Passage provided:

============

It’s not. This guidance is just one big “calm down people” letter from the agency. They publish these sorts of guidance every now and then because we as an industry can sometimes learn the wrong lessons.

This guidance states:

  1. Determine intended use
  2. Perform a risk assessment
  3. Perform activities to the required level

I wrote about this approach in “Risk Based Data Integrity Assessment,” and it has existed in GAMP5 and other approaches for years.

So read the guidance, but don’t panic. You are either following it already or you just need to spend some time getting better at risk assessments and creating some matrix approaches.

Data Integrity Warning Letter

In July 2022, the U.S. FDA issued a Warning Letter to the U.S. American company “Jost Chemical Co.” after having inspected its site in January 2022. The warning letter listedfour significant areas:

  • Failure of your quality unit to ensure that quality-related complaints are investigated and resolved, and failure to extend investigations to other batches that may have been associated with a specific failure or deviation.”
  • “Failure to establish adequate written procedures for cleaning equipment and its release for use in manufacture of API.”
  • “Failure to ensure that all test procedures are scientifically sound and appropriate to ensure that your API conform to established standards of quality and purity, and failure to ensure laboratory data is complete and attributable.”
  • “Failure to exercise sufficient controls over computerized systems to prevent unauthorized access or changes to data, and failure to establish and follow written procedures for the operation and maintenance of your computerized systems.”

I offer them the above clip as a good mini-training. I recently watched the show, and my wife thought I was going to have several heart attacks.

============

Recorded data:
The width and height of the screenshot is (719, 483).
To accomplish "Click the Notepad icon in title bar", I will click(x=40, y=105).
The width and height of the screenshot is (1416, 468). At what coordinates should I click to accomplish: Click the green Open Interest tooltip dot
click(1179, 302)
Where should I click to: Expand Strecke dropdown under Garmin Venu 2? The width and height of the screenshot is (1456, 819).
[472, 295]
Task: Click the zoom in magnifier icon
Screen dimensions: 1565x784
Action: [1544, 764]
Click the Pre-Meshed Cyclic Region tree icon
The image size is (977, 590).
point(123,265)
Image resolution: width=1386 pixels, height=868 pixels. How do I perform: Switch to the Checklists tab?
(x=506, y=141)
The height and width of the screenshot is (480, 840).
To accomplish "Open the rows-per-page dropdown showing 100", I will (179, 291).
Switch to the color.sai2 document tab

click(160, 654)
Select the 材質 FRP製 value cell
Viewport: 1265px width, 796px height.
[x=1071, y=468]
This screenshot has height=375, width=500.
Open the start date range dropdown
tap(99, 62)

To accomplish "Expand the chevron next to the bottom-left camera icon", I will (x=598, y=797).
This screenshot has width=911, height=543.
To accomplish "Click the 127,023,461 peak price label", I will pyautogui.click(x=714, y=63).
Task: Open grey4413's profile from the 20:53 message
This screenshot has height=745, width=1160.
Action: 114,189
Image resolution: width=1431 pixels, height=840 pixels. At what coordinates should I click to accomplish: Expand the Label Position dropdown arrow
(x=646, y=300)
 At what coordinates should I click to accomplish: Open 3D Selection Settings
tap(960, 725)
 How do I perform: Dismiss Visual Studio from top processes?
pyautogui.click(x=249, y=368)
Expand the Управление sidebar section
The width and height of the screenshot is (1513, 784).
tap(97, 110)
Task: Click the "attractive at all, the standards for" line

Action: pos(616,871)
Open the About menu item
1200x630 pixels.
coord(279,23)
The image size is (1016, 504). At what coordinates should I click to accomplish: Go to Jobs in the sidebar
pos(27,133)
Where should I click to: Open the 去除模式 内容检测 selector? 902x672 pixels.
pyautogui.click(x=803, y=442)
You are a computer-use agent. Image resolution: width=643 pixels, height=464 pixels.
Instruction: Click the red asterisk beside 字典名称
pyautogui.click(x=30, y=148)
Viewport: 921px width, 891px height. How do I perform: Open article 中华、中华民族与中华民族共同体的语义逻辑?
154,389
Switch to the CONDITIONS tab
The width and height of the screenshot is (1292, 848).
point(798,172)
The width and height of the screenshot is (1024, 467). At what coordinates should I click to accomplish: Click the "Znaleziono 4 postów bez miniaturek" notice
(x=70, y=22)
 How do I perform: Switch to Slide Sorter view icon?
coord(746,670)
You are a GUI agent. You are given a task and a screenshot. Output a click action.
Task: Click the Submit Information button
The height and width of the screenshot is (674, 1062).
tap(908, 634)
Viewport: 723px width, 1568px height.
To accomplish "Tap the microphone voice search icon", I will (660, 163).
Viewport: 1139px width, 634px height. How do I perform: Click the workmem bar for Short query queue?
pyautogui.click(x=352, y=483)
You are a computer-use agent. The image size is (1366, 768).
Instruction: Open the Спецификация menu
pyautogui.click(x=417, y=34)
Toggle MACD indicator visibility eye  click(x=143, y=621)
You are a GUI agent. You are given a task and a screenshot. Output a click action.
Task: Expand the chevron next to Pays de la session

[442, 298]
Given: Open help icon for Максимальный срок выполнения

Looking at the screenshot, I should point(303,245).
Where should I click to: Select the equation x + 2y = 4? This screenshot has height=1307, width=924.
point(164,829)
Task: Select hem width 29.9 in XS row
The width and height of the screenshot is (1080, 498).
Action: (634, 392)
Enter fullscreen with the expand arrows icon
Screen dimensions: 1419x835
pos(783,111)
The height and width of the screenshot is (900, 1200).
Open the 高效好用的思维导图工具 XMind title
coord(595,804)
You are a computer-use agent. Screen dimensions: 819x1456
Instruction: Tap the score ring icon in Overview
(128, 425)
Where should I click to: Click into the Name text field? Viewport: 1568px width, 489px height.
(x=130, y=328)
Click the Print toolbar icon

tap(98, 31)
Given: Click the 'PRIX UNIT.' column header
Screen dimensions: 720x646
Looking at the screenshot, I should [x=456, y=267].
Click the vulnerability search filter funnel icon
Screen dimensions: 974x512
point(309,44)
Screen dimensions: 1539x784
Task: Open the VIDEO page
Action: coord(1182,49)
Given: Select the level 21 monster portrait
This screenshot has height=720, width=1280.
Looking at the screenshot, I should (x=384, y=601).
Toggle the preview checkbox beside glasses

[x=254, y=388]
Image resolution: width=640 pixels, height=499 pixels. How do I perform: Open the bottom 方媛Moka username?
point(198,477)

============

Problems and tasks:
1: Answer these questions using the passage on FDA data integrity guidance:
(a) What three steps does the guidance state?
(b) In what month and year did the U.S. FDA issue its Warning Letter to "Jost Chemical Co."?
(c) When had the FDA inspected that company's site?
2: Pick up the passage on FDA data integrity guidance after its final sentence and keep writing it.
The data come from a separate source.

Numbered responses:
1:
(a) Determine intended use, perform a risk assessment, and perform activities to the required level.
(b) July 2022.
(c) January 2022.

2:
In a serious nature, please do not short your efforts in data integrity.

Whistleblower protection

The FDA recently completed its “Internal Review of Agency Actions Related to the U.S. Infant Formula Supply.”

In general, this report has few real planned actions and does not fill me with the hope of internal changes driving improvement.

One of the recommendations really stood out to me. Finding 2 states “Inadequate processes and lack of clarity related to whistleblower complaints may have delayed the FDA’s response to those complaints. A complaint sent via mail and other delivery systems by a confidential informant to agency leaders at FDA’s White Oak campus was not delivered to the addressees.”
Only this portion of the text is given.